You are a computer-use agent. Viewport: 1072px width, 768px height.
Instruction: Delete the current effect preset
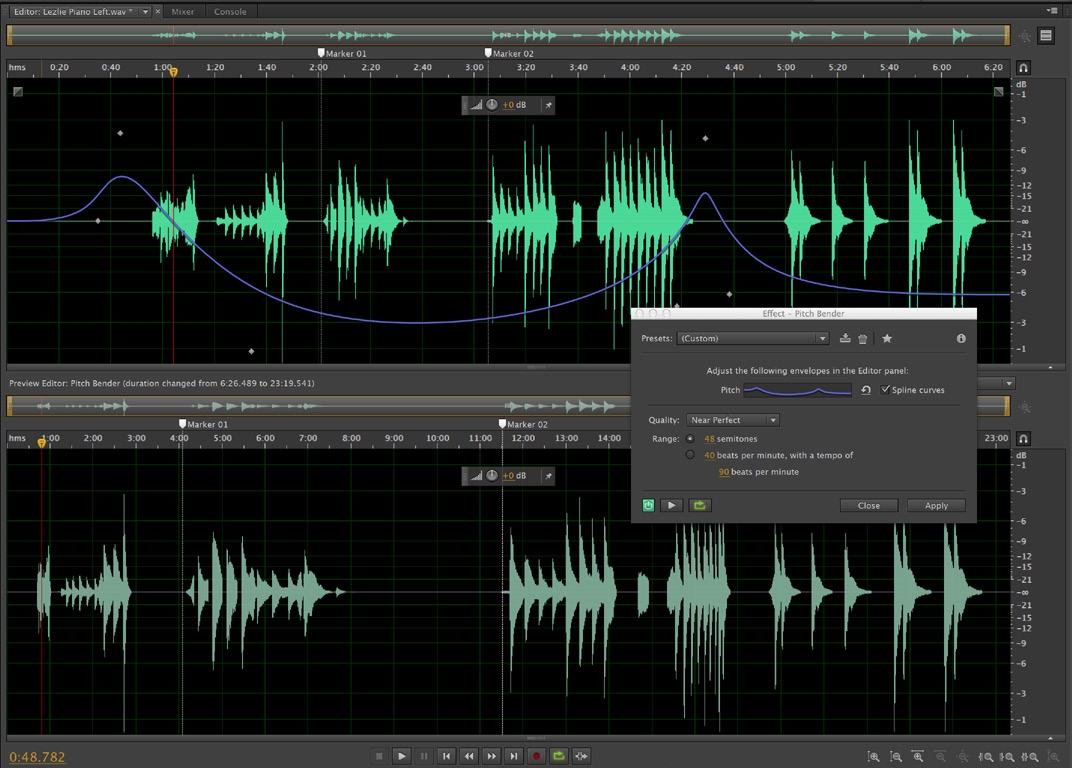pyautogui.click(x=863, y=339)
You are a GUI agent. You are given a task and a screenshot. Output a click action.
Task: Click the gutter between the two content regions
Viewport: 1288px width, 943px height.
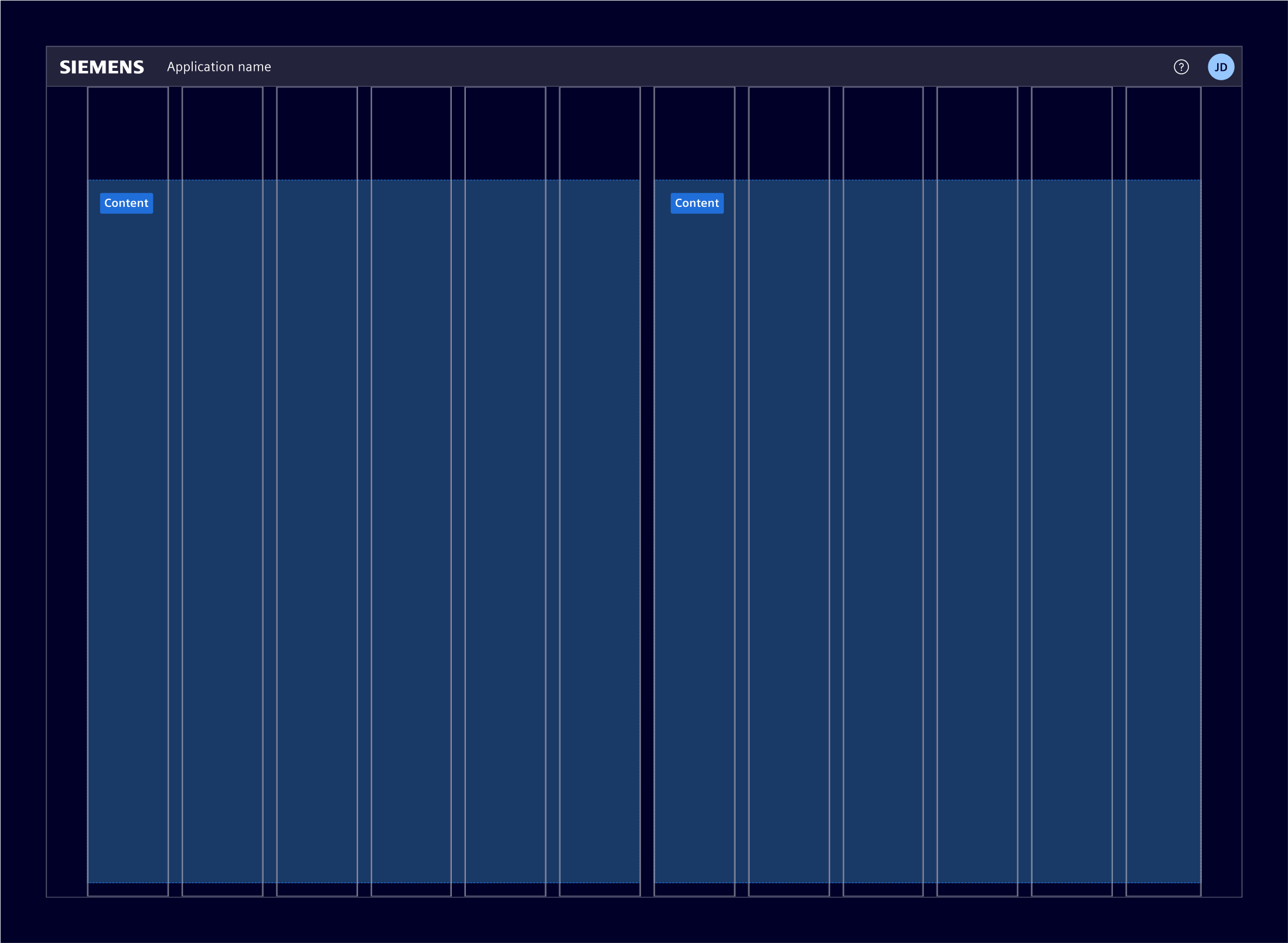point(646,469)
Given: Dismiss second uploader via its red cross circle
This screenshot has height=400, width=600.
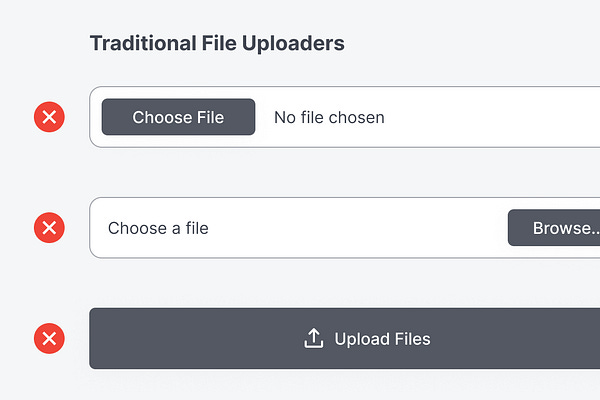Looking at the screenshot, I should [49, 227].
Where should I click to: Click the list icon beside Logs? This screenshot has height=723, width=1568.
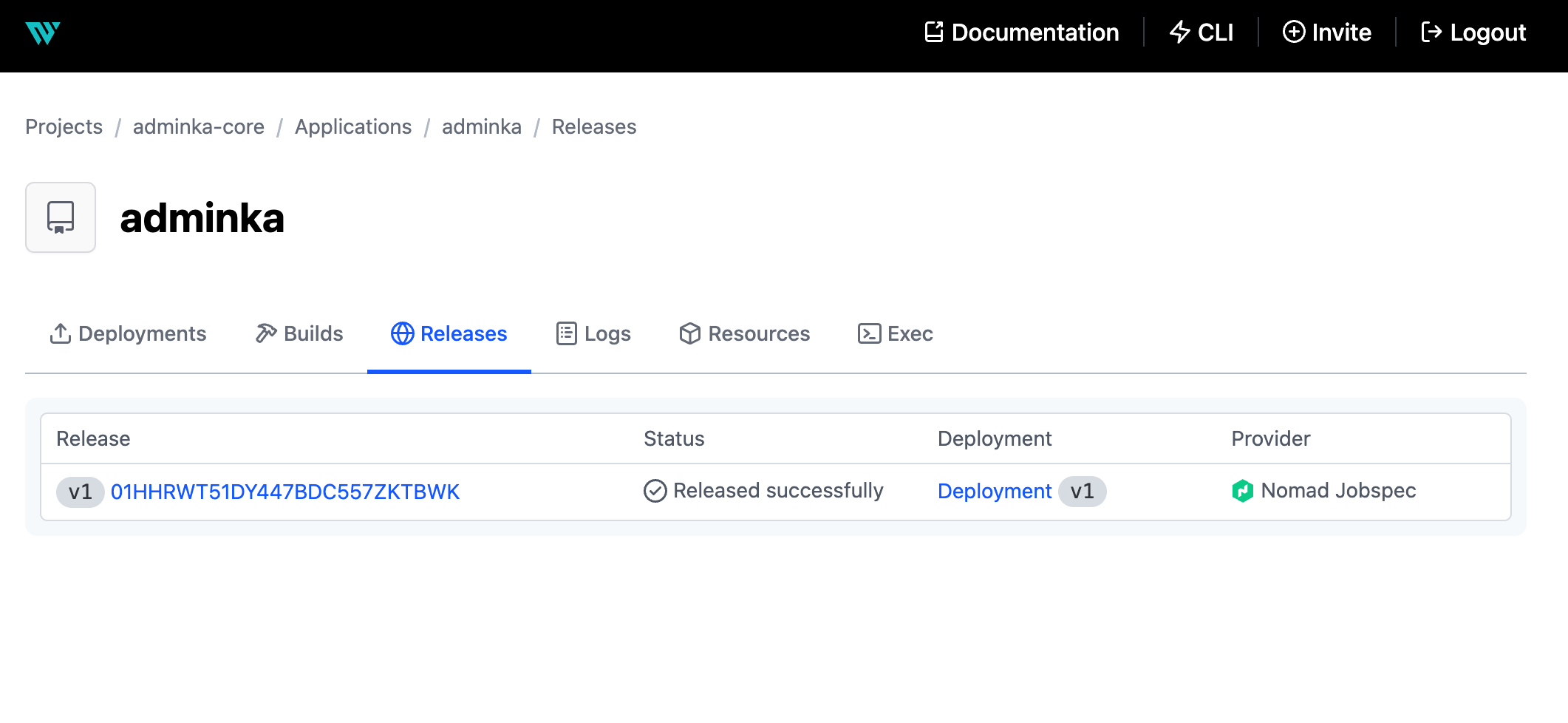tap(566, 334)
• • • •
### TASK INSTRUCTIONS
Reproduce each of the lines above word for word, omitting the pictures.

### FINISHED EXERCISE
You are a computer-use agent. Viewport: 1072px width, 768px height.
Instruction: Delete the current effect preset
pyautogui.click(x=863, y=339)
You are a GUI agent. You are given a task and a screenshot. Output a click action.
Task: Click the gutter between the two content regions
Viewport: 1288px width, 943px height.
point(646,469)
Given: Dismiss second uploader via its red cross circle
This screenshot has height=400, width=600.
Looking at the screenshot, I should [49, 227].
Where should I click to: Click the list icon beside Logs? This screenshot has height=723, width=1568.
tap(566, 334)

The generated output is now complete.